Should a line below contain the word "node", report it.

Excerpted data:
--------
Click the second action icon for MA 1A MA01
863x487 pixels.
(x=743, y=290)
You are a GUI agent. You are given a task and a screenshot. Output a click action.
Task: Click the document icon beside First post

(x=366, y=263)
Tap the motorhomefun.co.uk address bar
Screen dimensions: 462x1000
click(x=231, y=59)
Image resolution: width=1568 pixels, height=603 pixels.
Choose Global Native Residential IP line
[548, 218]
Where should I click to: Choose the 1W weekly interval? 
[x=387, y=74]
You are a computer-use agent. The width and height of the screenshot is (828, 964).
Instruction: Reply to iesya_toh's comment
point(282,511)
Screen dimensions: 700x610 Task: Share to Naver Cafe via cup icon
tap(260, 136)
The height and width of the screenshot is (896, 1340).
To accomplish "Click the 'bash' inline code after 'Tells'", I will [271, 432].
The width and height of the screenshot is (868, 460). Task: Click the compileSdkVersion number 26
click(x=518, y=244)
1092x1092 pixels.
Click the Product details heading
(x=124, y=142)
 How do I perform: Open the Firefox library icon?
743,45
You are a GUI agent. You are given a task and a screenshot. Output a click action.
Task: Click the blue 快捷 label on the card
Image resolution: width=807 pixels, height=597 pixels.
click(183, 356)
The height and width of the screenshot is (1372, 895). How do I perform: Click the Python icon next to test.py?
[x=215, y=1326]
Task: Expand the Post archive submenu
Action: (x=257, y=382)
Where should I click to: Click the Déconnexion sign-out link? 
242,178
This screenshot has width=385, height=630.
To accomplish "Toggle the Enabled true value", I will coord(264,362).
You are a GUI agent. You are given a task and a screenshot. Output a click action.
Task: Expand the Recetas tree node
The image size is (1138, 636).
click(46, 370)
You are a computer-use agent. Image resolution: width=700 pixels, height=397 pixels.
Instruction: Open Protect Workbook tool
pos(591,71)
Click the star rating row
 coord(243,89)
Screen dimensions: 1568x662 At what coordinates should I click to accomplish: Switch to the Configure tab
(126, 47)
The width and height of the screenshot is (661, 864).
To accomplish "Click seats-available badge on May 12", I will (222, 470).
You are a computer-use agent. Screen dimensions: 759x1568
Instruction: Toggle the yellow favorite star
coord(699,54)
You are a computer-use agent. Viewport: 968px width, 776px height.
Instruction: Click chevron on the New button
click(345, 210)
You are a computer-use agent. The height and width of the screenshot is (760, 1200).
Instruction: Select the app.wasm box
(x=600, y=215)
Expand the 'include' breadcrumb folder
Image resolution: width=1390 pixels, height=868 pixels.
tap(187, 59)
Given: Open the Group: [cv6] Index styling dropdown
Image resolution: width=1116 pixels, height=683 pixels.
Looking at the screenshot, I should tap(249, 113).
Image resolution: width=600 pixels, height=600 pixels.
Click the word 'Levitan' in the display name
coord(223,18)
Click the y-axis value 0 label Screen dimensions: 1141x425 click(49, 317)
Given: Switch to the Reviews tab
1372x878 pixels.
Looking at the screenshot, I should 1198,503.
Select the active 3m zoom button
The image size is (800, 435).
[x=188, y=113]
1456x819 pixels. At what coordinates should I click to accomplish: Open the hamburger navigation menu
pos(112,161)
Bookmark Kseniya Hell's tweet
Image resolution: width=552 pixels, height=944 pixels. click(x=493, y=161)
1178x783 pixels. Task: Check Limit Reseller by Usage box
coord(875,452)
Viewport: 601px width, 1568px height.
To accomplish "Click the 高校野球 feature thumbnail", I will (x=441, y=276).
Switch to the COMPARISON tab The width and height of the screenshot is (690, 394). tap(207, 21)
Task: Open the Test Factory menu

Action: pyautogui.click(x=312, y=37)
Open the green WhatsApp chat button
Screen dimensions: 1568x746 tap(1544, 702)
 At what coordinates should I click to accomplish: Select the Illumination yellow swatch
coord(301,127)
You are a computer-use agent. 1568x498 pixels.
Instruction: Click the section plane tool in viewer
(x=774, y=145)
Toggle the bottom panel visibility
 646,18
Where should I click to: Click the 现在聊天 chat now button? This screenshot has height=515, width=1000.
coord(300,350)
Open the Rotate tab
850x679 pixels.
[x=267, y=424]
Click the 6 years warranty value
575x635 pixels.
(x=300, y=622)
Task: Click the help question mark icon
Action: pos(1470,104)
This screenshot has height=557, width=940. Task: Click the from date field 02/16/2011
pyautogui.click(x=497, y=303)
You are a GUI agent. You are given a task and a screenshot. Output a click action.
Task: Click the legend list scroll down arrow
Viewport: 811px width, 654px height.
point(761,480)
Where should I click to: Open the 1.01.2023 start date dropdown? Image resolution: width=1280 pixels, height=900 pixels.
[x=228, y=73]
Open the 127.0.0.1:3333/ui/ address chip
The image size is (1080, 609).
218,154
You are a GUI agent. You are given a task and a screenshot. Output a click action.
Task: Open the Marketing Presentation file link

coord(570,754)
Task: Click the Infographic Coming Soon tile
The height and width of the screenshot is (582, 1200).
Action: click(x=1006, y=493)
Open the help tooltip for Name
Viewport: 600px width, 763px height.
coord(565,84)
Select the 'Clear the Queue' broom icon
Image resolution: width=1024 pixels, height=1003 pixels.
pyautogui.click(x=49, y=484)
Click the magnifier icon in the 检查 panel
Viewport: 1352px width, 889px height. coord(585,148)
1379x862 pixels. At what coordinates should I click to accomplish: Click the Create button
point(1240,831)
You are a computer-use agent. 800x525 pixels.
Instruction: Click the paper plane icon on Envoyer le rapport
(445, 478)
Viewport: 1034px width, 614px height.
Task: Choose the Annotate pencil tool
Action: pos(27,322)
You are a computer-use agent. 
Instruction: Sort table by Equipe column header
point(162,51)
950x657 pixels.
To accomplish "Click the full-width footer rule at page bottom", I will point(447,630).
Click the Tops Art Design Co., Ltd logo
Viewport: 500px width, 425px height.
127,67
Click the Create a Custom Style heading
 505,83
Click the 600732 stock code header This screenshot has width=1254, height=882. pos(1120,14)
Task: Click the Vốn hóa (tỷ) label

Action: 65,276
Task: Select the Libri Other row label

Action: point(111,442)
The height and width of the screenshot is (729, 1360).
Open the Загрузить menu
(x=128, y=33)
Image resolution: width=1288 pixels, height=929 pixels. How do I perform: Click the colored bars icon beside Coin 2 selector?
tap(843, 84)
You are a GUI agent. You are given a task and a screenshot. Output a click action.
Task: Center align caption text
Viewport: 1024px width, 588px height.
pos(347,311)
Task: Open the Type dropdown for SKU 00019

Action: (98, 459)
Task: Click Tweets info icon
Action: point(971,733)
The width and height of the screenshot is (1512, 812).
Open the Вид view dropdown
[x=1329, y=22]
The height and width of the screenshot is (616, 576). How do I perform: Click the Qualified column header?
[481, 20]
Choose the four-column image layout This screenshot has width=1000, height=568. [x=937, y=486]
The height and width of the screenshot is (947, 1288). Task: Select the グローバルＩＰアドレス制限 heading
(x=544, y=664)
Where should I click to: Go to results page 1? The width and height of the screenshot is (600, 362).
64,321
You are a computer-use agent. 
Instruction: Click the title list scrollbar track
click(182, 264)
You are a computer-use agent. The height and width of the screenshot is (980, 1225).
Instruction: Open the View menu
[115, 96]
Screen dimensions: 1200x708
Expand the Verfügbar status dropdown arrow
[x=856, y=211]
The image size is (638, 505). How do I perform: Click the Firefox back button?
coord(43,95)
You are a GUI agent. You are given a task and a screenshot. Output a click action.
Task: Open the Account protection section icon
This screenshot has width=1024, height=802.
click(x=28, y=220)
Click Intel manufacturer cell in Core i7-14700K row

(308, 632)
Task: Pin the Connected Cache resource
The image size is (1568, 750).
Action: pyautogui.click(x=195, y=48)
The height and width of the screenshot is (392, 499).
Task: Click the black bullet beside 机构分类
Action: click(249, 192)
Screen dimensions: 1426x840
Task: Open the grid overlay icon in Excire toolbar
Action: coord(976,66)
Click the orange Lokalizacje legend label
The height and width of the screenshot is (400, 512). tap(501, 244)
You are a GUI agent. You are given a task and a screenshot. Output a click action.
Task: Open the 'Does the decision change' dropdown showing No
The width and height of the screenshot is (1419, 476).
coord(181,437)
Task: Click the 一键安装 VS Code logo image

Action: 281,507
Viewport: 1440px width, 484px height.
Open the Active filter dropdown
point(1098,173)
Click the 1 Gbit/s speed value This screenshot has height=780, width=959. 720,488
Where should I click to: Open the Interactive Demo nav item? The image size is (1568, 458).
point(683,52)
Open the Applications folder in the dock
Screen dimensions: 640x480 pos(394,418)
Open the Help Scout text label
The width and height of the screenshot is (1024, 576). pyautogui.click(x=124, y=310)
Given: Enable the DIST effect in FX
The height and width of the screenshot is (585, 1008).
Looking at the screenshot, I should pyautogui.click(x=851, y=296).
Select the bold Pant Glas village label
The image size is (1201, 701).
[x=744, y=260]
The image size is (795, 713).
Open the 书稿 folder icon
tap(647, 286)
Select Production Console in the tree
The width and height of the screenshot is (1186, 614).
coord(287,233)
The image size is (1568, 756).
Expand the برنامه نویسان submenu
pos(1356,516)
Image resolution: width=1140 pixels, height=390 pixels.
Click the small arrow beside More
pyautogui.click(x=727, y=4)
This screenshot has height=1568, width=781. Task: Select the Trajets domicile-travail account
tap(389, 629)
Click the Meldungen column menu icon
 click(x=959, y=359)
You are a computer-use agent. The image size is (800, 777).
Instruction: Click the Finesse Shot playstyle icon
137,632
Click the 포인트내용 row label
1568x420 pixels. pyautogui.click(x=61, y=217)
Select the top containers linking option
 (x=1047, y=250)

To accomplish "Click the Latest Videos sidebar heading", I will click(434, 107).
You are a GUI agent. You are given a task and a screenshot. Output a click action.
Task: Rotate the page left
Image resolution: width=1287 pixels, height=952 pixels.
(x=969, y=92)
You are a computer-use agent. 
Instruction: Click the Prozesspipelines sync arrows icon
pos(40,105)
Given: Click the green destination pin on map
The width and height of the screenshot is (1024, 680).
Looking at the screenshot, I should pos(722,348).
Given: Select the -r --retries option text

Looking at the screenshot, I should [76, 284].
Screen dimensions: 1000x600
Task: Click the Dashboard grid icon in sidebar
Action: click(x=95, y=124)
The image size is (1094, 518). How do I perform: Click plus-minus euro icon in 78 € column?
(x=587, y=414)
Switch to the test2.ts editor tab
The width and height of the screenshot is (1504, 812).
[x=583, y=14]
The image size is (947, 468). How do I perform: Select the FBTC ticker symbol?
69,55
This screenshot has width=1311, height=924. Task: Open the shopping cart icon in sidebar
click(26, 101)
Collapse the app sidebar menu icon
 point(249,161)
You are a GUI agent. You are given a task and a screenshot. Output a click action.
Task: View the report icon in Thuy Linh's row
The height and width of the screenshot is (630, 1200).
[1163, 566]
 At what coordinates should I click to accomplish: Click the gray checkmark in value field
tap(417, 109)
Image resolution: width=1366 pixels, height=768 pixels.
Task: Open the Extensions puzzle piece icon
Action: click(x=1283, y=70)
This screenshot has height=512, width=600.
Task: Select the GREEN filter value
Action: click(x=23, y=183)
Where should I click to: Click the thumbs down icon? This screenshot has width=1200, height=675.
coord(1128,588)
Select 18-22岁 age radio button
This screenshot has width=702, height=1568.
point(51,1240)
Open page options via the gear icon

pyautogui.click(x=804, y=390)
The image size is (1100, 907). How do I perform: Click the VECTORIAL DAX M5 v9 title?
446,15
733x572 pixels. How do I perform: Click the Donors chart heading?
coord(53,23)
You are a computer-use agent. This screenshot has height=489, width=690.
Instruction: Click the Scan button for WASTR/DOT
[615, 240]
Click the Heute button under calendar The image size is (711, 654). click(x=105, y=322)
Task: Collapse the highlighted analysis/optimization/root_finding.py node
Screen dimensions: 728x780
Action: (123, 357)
--------
Task output:
Task: Expand the Recetas tree node
Task: Collapse the highlighted analysis/optimization/root_finding.py node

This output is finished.